Should the Platform handleAuthenticationRequest() method send an id_token?

[danhammari]

Hello,

Does this LTI-PHP library include the code for a Platform to generate an id_token when using the handleAuthenticationRequest() method?

The 1EdTech Security Framework defines the following workflow based on the OIDC authentication exchange:
https://www.imsglobal.org/spec/security/v1p1#openid_connect_launch_flow

1. the Platform starts a login request by sending a message to the Tool's third-party-initiated login endpoint
2. the Tool sends an authentication request with login_hint and redirect_uri to the Platform's OIDC Authorization endpoint
3. the Platform sends state and id_token values to the Tool's registered redirect_uri endpoint

The Platform handleAuthenticationRequest() method generates an HTML form with JavaScript to automatically submit the HTML form.
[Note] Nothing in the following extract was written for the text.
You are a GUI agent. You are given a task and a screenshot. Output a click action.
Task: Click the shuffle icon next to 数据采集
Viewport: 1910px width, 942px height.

However, I only see the state attribute being attached to the HTML form with an input tag. I do not see an id_token input being created. Is this an exercise that is left to the user to add to the form?

Sincerely,
Dan

[spvickers]

Yes, the id_token parameter is added by the code automatically in the call to the addSignature method. If your implementation is not adding this parameter, perhaps there is a cookie issue. Also check your PHP error log file for clues.

[danhammari]

Thank you for your prompt response. I dug further and found that I had swapped my public and private keys in my implementation of the platform object. The addJWTSignature() method has a try...catch block around the $jwt::sign() call that was intercepting the error message and clearing the $params array.